Tout ceci est fort obscur et fort douteux. Le pape n'aurait jamais consenti à ce divorce que rien ne justifiait, et, si peu d'intelligence politique que l'on puisse prêter au roi de Navarre, il est impossible de croire qu'il fut séduit un seul moment par la perspective d'aller régner dans l'île de Sardaigne.

Quel que soit le motif de cette conversion, qu'il faut attribuer surtout à la divergence de croyances dont le prince était frappé de la part des sectes protestantes, elle eut un immense retentissement, surtout dans le camp des huguenots, qui, selon Brantôme, ne traitaient plus Bourbon que de beau diable.

Il est vrai, selon le même auteur, que lui, de son côté, se montra le plus animé, échauffé, colère et prompt à les faire pendre.

Les triumvirs venaient de faire, en la personne d'Antoine de Bourbon, une recrue qui rendait leur puissance plus redoutable que Catherine de Médicis n'eût osé l'entrevoir, et qu'ils ne l'eussent eux-mêmes espéré.
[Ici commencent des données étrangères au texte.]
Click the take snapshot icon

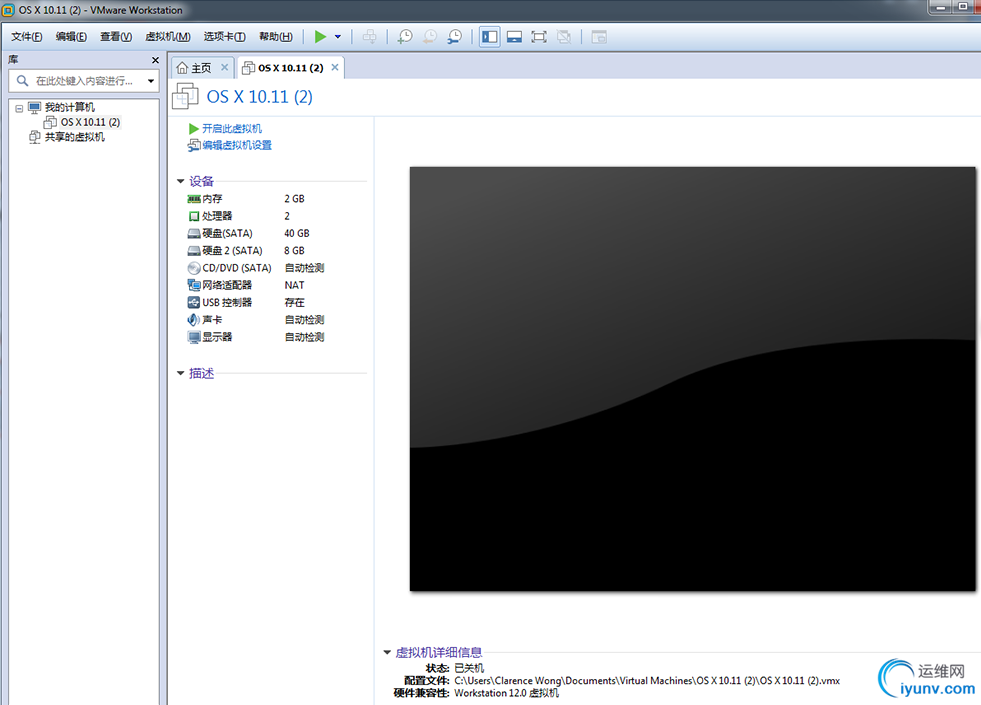405,36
Aussi la reine mère, dès ce moment, songea-t-elle sérieusement à faire alliance avec les protestants.

 

 

 



[1] De Thou.

[2] De Thou.

[3] De Thou.

[4] De Thou.

[5] De Thou.

[6] Dans son irritation de n'avoir pu obtenir le pas sur les princes du sang, le cardinal de Lorraine lança cette apostrophe aux prélats qui avaient souscrit à cette dérogation aux usages reçus : Il est des cardinaux qui honorent leurs chapeaux, il en est d'autres que leurs chapeaux honorent.

[7] De Thou.

[8] Le cardinal de Lorraine dit, après avoir entendu le discours de Théodore de Bèze : Plût à Dieu que cet homme-là eût été muet ou que nous eussions été sourds ! Ces paroles ne semblent-elles pas témoigner, ainsi que le fait observer l'historien Lacretelle, de l'horreur que l'hérésie inspirait au cardinal et l'admiration qu'il n'avait pu s'empêcher de ressentir pour l'éloquence de son adversaire ?
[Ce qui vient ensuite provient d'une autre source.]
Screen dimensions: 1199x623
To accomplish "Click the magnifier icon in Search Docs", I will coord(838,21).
[9] Il prononça ces paroles en latin de peur des infirmes, dit-il : in Cœna quam in scena, imo quam in cœno.

[10] Marie Stuart, après avoir cherché un refuge au couvent où sa tante était abbesse, s'était rendue à Nancy, puis à Joinville. Ce fut dans cette dernière ville que des ambassadeurs vinrent la solliciter d'aller prendre sans retard l'administration des affaires de son royaume si elle ne voulait s'exposer à perdre la couronne. Catherine de Médicis, de son côté, pressait le cardinal de Lorraine pour qu'il hâtât le départ de sa nièce, malgré les avis contraires de ses oncles d'Aumale et d'Elbeuf.
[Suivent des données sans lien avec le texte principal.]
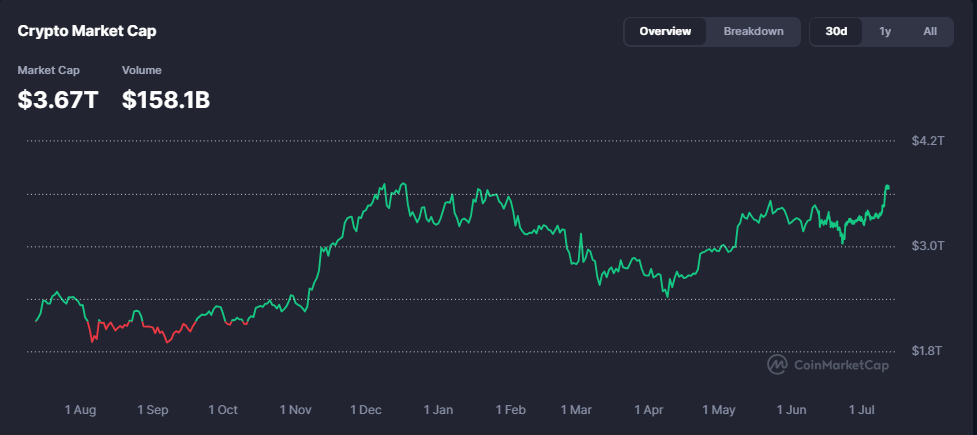This screenshot has height=435, width=977.
Task: Click the Volume label
Action: [141, 70]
La jeune reine vint une dernière fois à la cour (juillet 1561) pour faire ses adieux au roi et à sa belle-mère ; ensuite, accompagnée du cardinal de Lorraine, du duc de Guise, de ses autres oncles et d'un grand nombre de gentilshommes, elle prit la route de Calais, où elle arriva le 12 août. La tristesse qu'elle éprouva pendant ce voyage, les larmes qu'elle versa en disant adieu à la terre de France, semblaient lui être inspirées par le pressentiment du sort qui l'attendait.